Your objective –
In the entries below, find the line containing "Instruction: Click the" and the line containing "Given: Enable 順位変動アラートメール checkbox". Copy those two lines and everything between them exactly, and only that.

Information provided –

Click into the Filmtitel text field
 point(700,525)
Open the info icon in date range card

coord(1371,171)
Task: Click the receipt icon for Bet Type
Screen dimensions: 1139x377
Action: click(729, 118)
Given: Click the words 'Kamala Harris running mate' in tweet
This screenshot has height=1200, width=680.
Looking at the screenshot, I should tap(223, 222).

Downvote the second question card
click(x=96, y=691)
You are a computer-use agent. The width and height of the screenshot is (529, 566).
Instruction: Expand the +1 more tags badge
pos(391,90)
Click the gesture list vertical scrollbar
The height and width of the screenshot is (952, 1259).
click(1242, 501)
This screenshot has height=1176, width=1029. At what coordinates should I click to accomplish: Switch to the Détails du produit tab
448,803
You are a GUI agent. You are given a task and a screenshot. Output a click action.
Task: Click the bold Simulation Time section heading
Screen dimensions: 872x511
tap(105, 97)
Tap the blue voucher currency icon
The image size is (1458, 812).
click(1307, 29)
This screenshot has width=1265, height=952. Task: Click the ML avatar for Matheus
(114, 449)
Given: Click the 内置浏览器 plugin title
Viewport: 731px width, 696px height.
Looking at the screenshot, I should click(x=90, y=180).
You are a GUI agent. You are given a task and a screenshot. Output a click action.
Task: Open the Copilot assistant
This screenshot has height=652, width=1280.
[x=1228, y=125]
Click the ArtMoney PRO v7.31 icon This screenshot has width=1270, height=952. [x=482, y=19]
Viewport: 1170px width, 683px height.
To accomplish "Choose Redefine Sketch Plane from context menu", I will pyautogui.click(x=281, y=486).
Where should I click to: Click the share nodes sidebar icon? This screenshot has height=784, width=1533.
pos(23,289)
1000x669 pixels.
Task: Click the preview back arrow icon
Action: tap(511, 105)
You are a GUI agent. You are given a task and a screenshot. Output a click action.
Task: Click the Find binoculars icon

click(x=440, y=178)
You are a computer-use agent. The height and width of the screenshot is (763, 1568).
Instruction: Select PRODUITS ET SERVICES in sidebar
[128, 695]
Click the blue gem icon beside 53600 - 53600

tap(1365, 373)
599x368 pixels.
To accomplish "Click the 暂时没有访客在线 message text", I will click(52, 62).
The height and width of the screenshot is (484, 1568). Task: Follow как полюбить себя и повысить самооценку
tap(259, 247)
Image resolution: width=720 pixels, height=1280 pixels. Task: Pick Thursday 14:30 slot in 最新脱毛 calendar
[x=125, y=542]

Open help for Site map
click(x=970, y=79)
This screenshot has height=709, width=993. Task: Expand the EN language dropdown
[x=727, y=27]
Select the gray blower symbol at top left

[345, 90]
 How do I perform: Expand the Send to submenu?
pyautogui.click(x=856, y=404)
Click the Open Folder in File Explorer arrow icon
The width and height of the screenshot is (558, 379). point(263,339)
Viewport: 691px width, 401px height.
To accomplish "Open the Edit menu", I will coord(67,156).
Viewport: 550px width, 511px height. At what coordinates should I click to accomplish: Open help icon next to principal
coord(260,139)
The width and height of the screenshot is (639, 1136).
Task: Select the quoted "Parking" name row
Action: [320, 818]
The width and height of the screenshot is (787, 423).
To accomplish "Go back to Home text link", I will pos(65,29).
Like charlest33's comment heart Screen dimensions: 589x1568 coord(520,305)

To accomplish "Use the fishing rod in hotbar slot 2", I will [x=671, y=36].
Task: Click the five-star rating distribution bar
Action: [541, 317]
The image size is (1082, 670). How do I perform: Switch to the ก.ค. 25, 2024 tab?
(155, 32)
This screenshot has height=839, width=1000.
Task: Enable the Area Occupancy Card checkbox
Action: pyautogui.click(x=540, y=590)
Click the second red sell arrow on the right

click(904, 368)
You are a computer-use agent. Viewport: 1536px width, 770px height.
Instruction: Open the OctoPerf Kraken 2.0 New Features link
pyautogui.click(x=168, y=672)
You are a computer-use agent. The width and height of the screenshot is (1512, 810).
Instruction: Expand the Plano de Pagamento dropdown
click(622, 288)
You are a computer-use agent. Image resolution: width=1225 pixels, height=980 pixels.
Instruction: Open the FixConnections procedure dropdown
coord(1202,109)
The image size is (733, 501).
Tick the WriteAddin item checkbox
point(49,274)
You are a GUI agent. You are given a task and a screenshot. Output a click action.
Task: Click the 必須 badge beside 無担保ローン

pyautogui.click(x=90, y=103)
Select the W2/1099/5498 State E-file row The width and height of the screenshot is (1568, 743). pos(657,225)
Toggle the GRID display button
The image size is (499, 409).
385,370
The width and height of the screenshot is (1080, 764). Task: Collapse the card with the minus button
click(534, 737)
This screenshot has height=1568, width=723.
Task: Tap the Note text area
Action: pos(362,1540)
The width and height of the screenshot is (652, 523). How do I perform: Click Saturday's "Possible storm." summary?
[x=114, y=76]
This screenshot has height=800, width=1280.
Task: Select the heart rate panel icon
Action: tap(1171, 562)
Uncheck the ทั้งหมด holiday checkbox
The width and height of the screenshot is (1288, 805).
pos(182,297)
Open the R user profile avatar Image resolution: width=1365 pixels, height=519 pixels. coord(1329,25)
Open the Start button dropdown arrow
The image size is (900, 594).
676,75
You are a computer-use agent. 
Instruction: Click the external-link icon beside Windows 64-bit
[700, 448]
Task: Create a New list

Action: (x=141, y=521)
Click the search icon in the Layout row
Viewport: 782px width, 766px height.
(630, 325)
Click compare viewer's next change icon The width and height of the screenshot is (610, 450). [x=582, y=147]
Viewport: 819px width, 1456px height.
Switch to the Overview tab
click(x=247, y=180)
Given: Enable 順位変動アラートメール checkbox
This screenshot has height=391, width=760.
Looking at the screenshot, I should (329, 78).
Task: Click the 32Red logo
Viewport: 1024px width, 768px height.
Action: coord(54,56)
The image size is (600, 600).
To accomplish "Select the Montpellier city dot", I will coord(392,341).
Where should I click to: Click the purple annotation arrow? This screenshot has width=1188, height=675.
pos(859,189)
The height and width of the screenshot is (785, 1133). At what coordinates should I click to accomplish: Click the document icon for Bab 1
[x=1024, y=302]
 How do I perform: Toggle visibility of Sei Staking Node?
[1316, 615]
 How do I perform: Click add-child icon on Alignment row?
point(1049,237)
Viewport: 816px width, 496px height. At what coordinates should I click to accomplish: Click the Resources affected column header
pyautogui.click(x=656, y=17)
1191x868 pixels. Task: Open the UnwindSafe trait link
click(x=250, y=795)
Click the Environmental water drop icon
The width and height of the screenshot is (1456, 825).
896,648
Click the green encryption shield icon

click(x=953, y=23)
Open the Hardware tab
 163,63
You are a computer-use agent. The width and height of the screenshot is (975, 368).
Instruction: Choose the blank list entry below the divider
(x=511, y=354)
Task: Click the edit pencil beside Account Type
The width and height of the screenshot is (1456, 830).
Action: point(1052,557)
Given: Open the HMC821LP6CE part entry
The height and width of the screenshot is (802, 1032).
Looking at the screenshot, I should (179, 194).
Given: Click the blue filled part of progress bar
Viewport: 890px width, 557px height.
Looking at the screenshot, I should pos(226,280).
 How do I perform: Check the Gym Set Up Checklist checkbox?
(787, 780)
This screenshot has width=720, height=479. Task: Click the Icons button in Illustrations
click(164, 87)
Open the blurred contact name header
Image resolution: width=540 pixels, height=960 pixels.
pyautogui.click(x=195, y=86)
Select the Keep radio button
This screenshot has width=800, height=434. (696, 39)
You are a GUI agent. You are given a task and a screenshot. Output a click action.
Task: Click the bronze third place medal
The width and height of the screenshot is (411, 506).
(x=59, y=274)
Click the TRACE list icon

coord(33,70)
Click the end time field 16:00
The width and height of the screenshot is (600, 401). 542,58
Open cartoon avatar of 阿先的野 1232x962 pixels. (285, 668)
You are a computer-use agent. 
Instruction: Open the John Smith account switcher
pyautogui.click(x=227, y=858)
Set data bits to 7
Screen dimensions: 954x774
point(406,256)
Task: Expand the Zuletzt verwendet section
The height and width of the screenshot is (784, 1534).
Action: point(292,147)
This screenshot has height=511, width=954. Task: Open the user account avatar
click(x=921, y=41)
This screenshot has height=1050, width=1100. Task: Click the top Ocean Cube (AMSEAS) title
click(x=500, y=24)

Task response –
Instruction: Click the external-link icon beside Windows 64-bit
[700, 448]
Task: Create a New list

Action: (x=141, y=521)
Click the search icon in the Layout row
Viewport: 782px width, 766px height.
(630, 325)
Click compare viewer's next change icon The width and height of the screenshot is (610, 450). [x=582, y=147]
Viewport: 819px width, 1456px height.
Switch to the Overview tab
click(x=247, y=180)
Given: Enable 順位変動アラートメール checkbox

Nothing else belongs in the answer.